>> BEGIN Raw data

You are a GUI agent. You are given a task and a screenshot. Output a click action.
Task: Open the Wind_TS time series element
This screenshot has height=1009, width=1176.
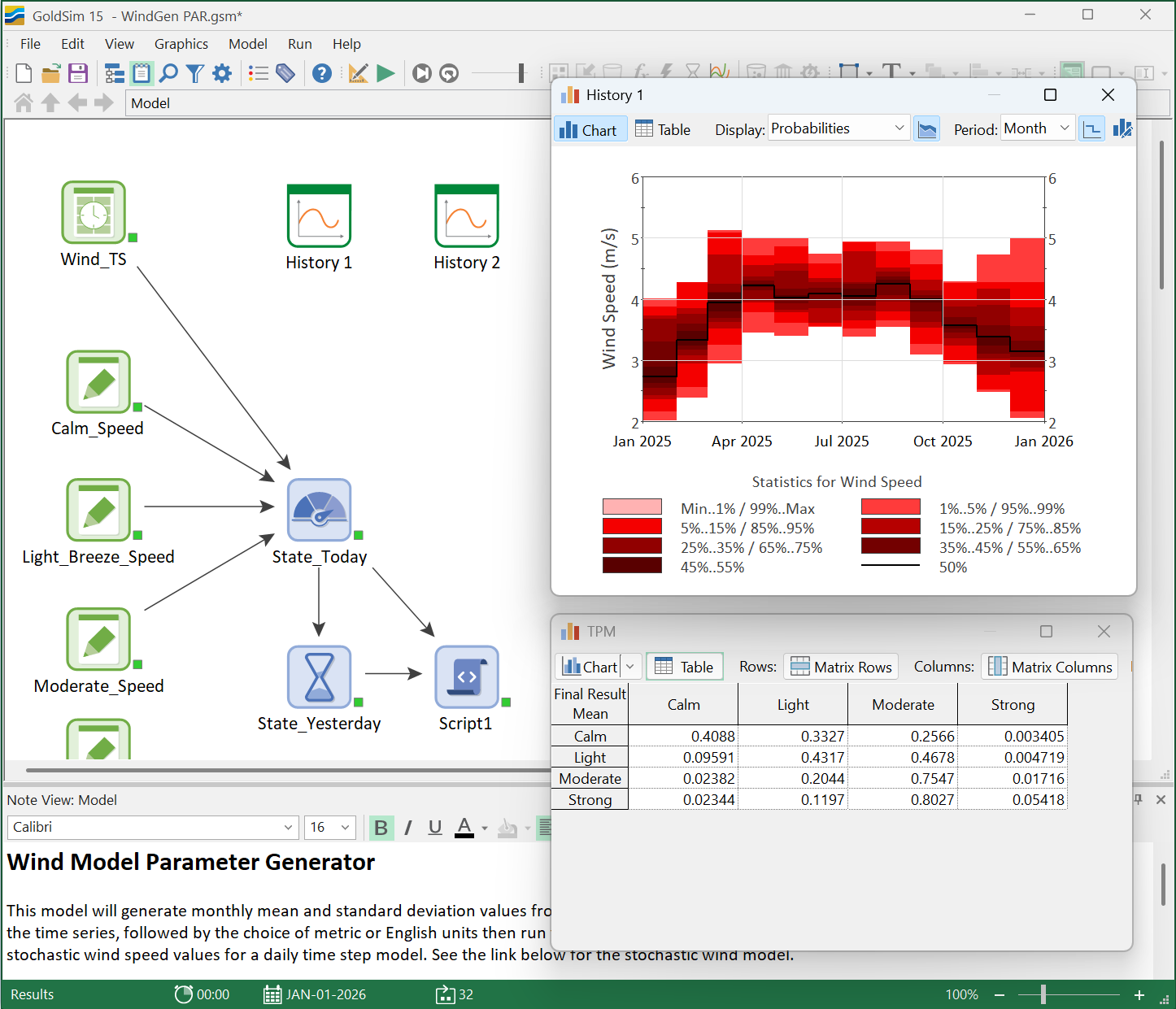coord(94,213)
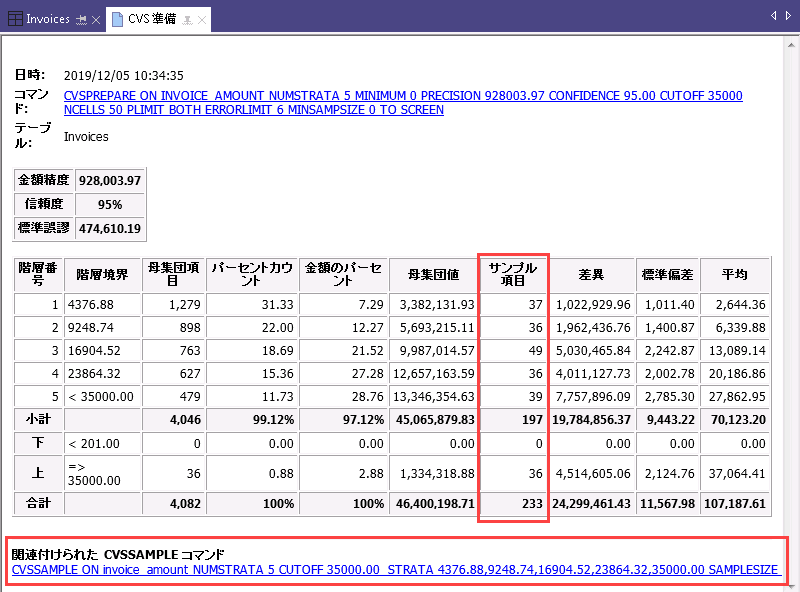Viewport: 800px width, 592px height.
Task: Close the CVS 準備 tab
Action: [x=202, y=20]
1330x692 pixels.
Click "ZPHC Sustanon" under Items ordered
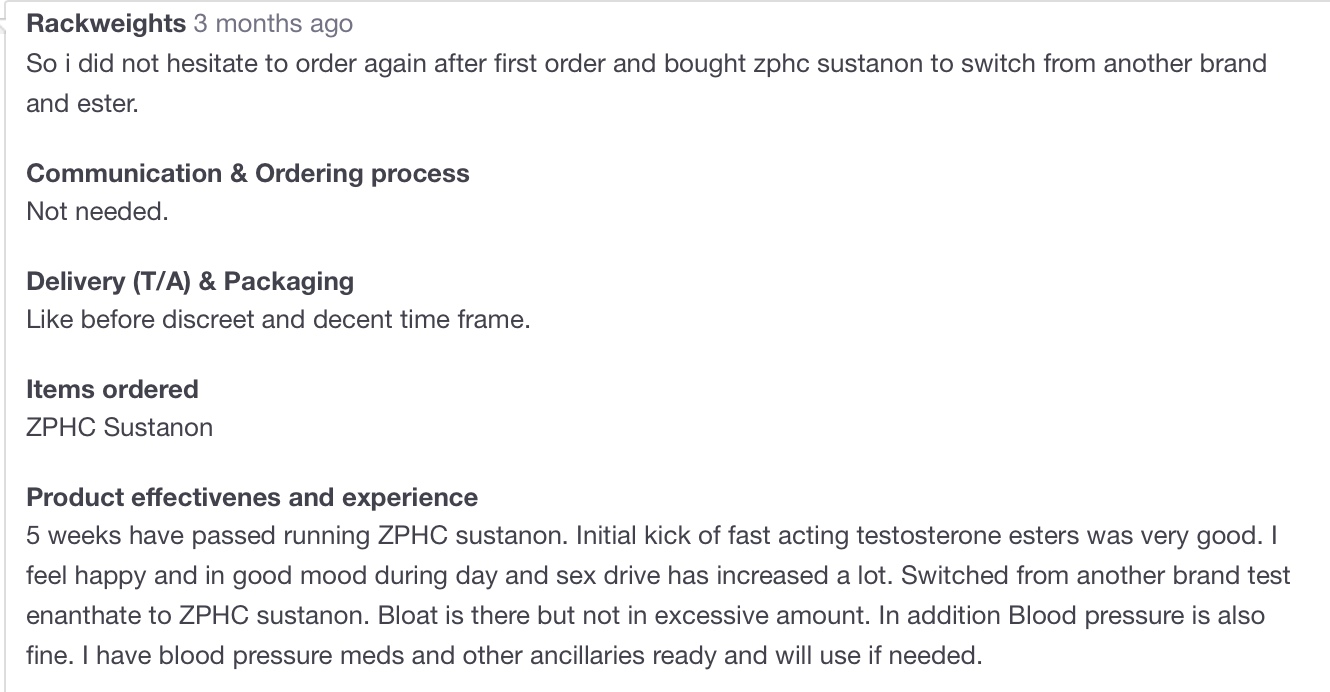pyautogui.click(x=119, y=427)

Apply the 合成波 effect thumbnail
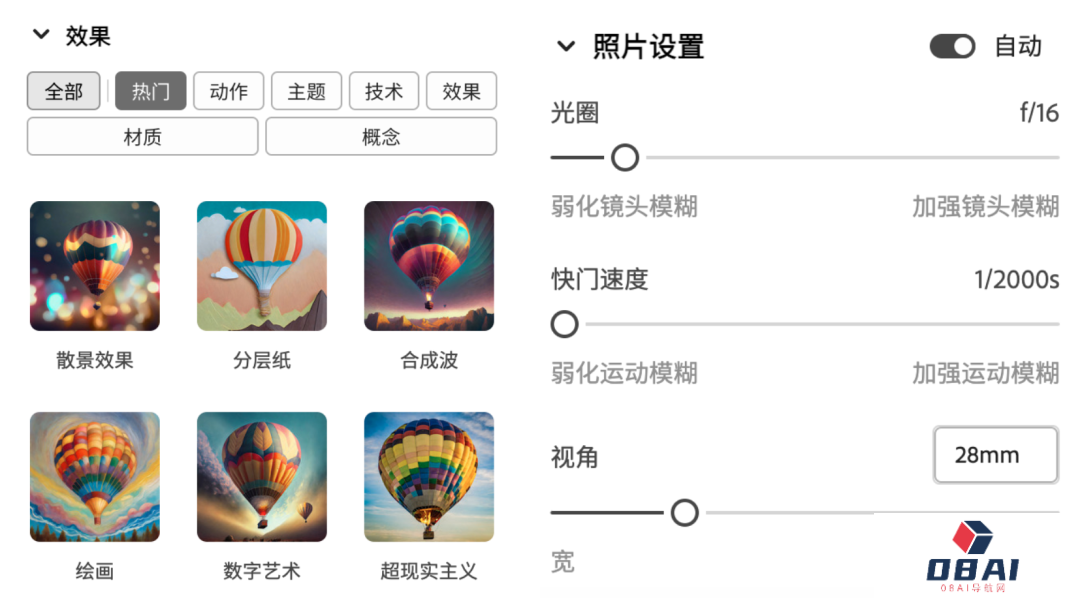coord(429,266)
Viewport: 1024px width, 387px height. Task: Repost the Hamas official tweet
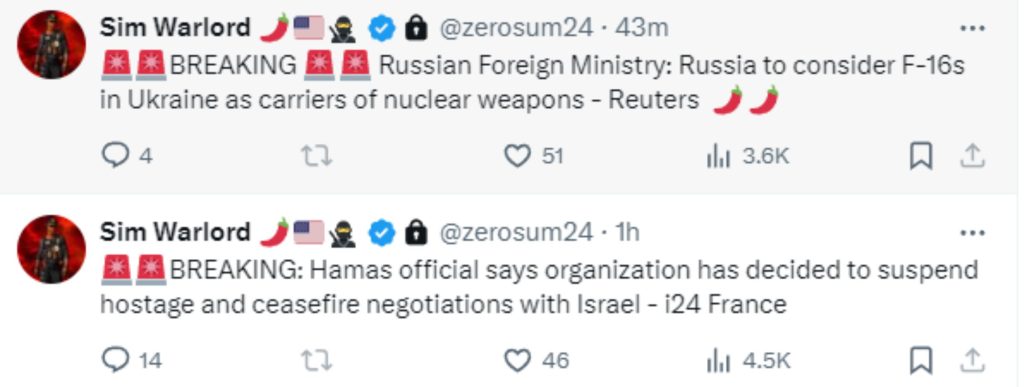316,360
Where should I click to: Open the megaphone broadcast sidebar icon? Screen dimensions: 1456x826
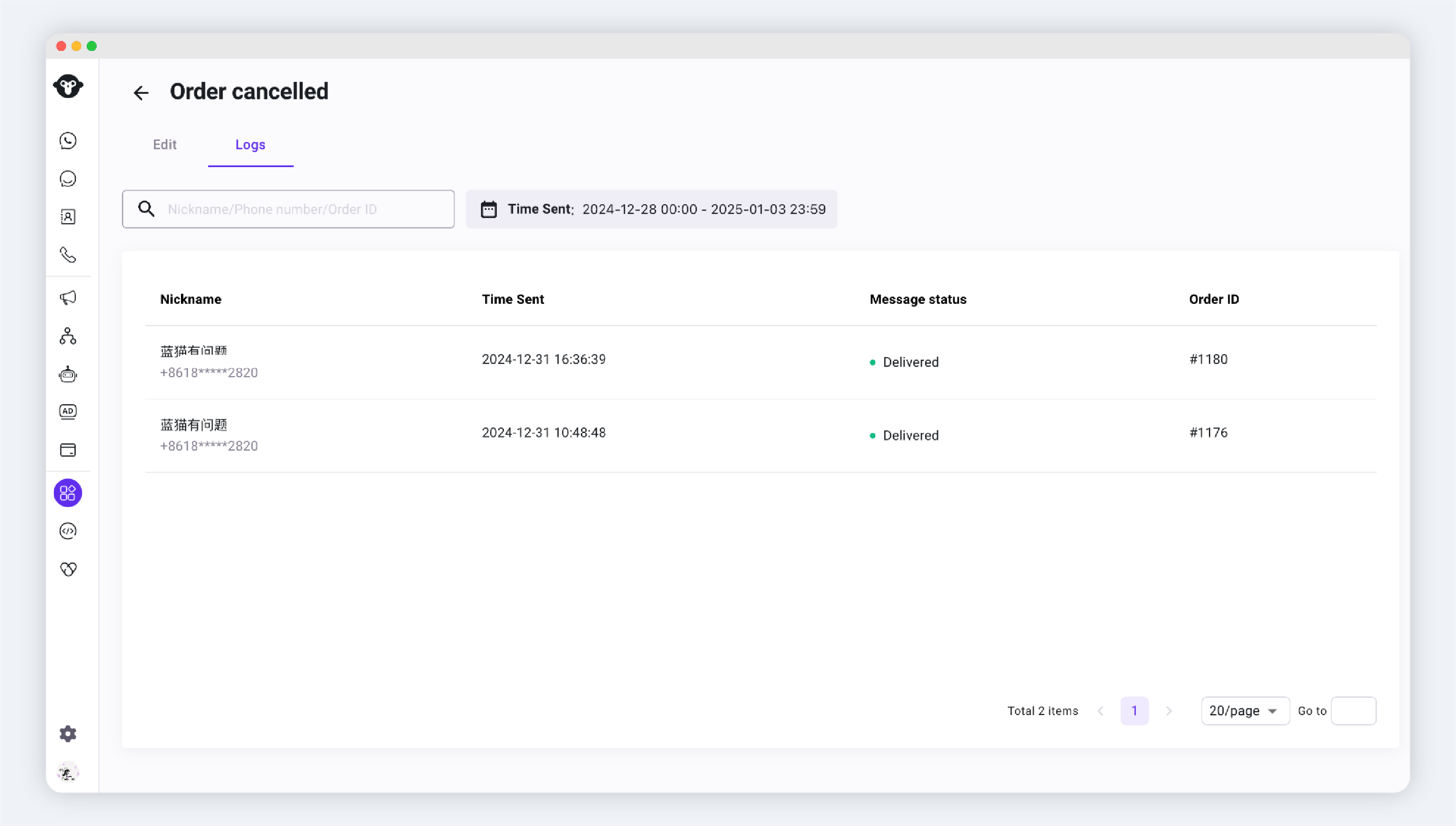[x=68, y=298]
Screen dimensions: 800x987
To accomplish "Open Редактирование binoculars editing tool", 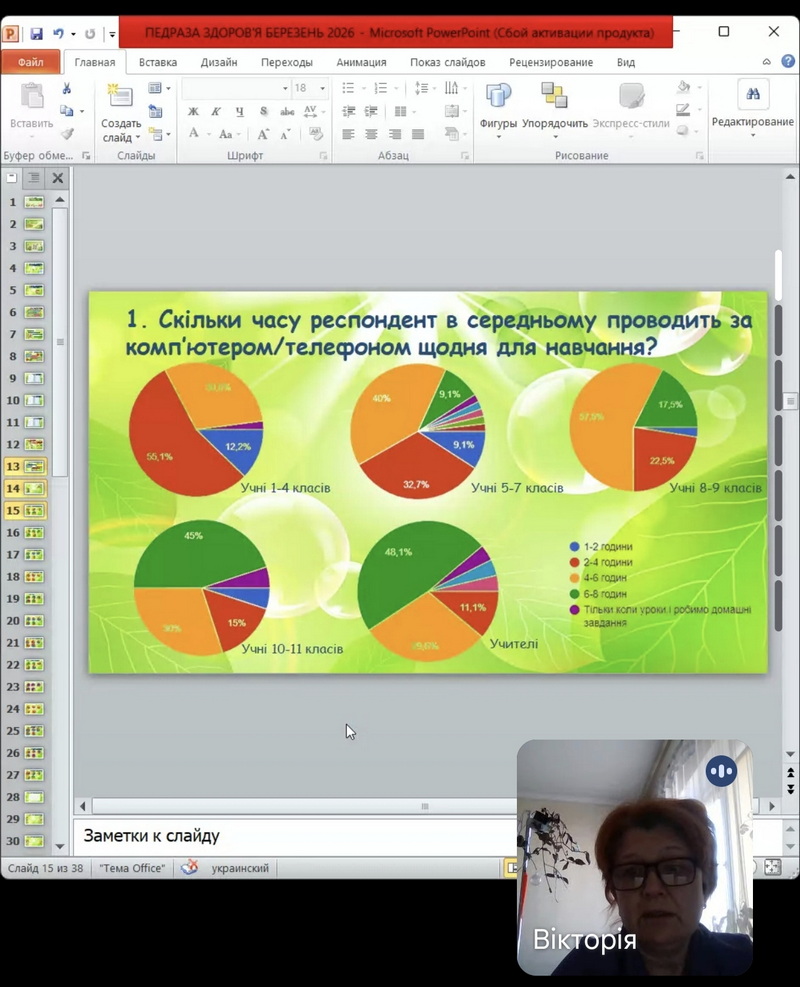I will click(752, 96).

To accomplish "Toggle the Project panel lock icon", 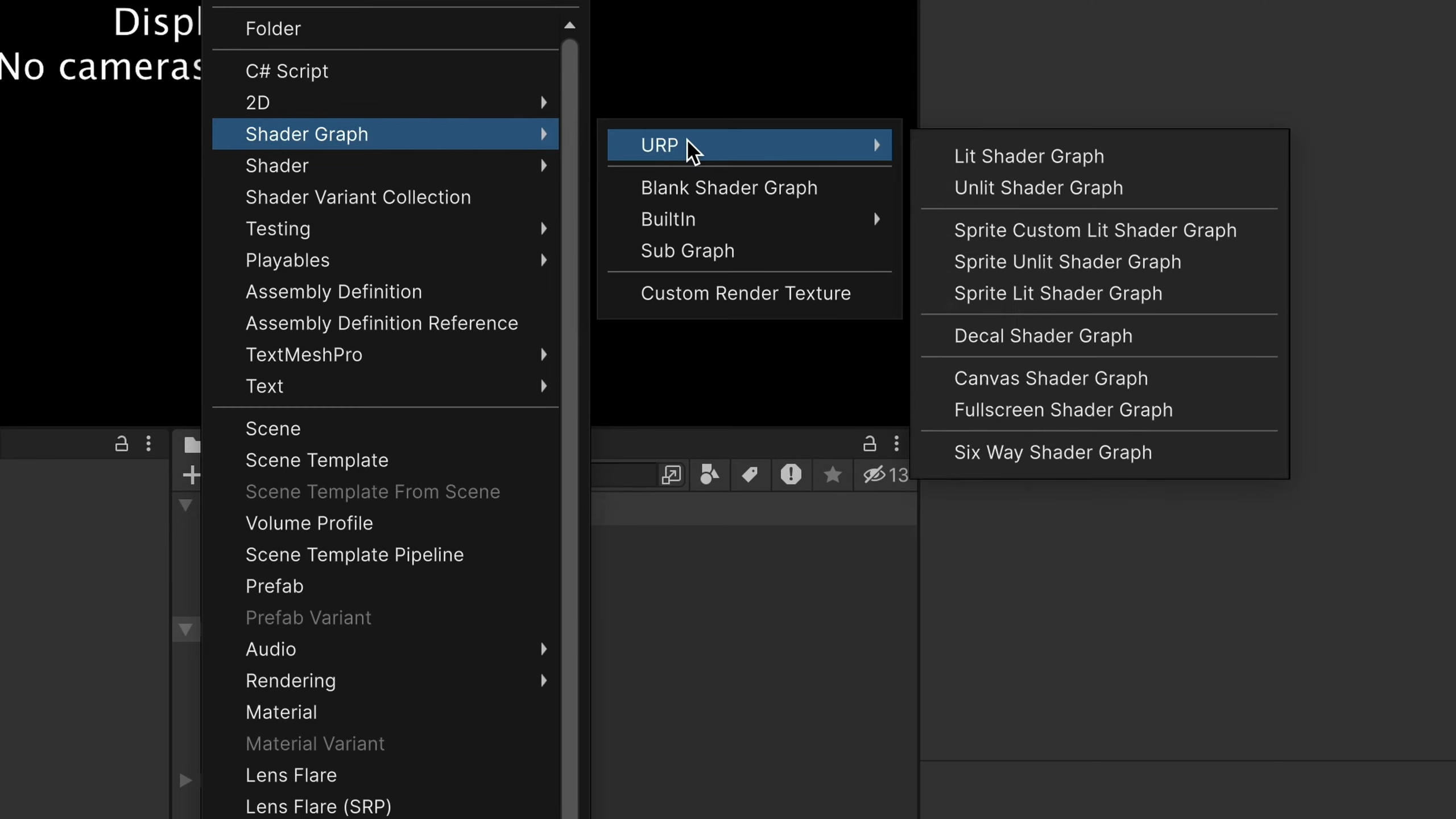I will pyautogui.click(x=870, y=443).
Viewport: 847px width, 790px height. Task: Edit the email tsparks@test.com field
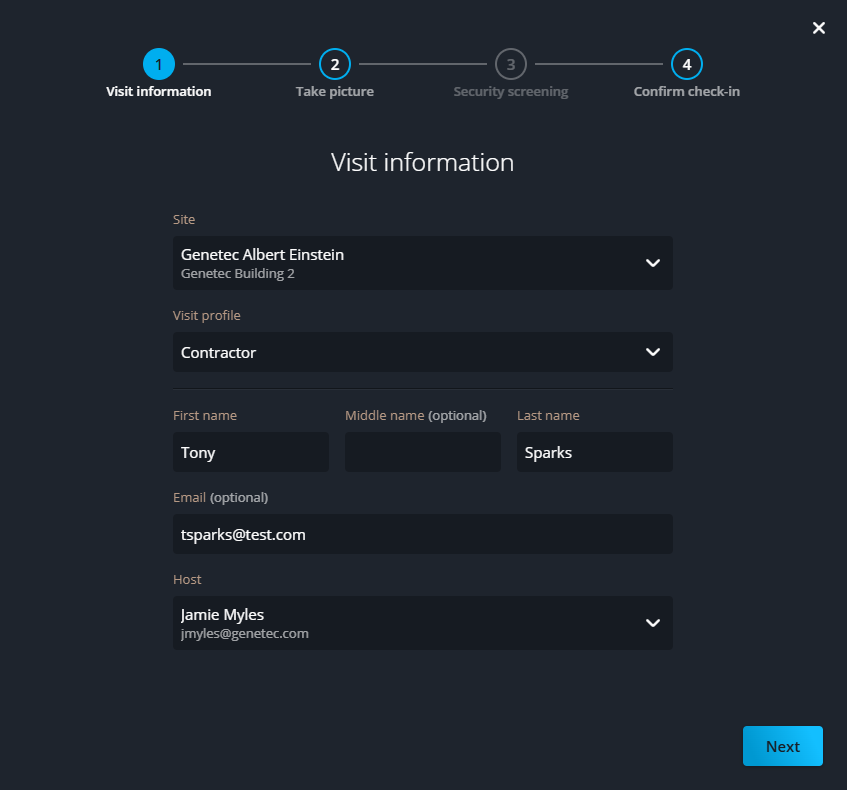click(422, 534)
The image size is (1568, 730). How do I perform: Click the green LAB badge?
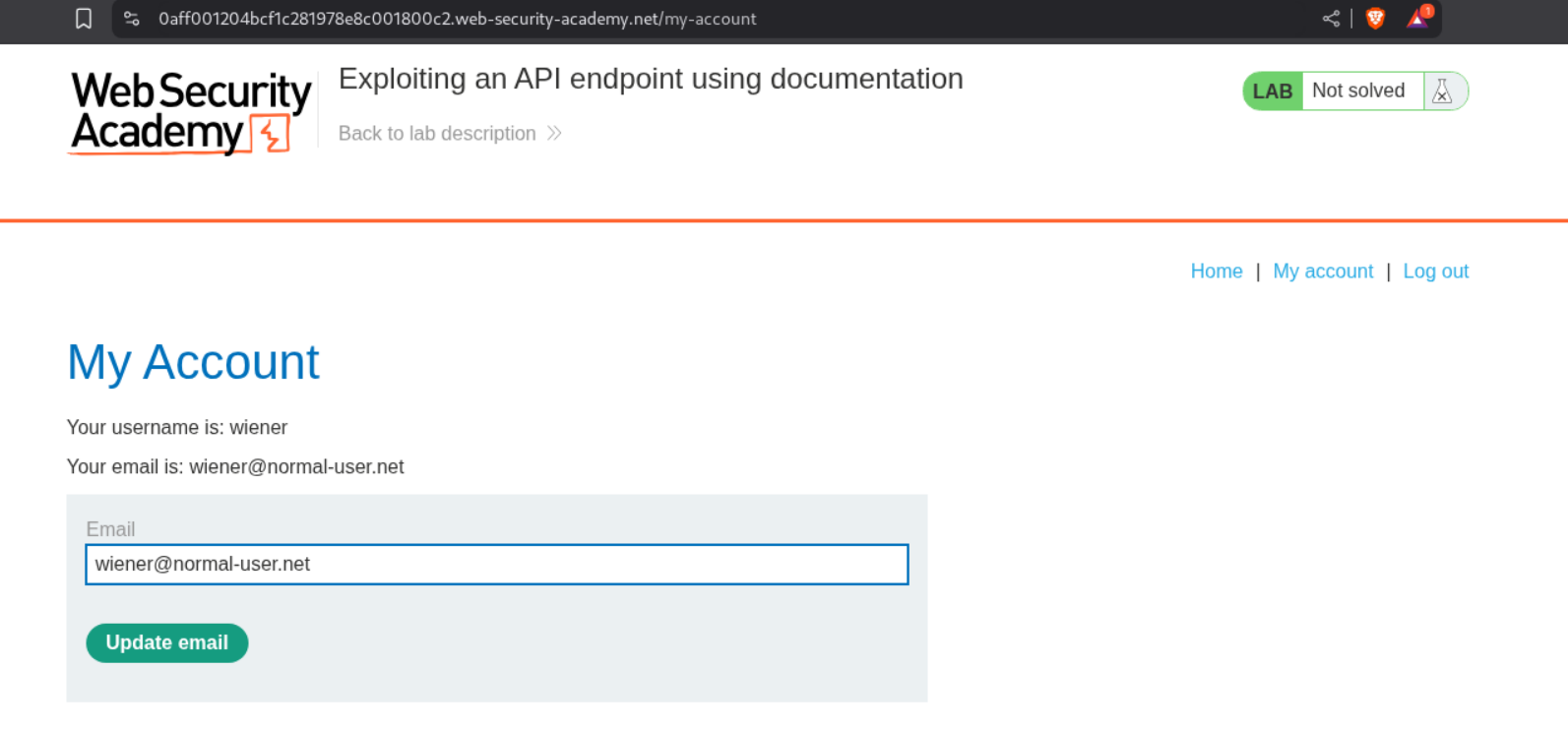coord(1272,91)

>> END Raw data

Aim of the exercise => Print the lines above, from the line containing "Apply the 合成波 effect thumbnail" up to and including the line containing "[x=68, y=298]", leaving the pictures out.

Output of the exercise =>
Apply the 合成波 effect thumbnail
coord(429,266)
Viewport: 1024px width, 387px height. Task: Repost the Hamas official tweet
316,360
Where should I click to: Open the megaphone broadcast sidebar icon? Screen dimensions: 1456x826
[x=68, y=298]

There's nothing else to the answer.